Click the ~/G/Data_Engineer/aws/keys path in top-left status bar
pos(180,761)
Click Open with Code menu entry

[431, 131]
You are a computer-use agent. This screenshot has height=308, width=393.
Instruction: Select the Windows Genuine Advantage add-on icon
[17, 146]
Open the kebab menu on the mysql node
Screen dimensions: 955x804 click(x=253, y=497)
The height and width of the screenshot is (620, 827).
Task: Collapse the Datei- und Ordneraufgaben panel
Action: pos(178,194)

------

> _Directions for this task_: Please find each line in the listing above that contains the word "Open" and copy those lines. Case counts.

> _Finished exercise_:
Click Open with Code menu entry
Open the kebab menu on the mysql node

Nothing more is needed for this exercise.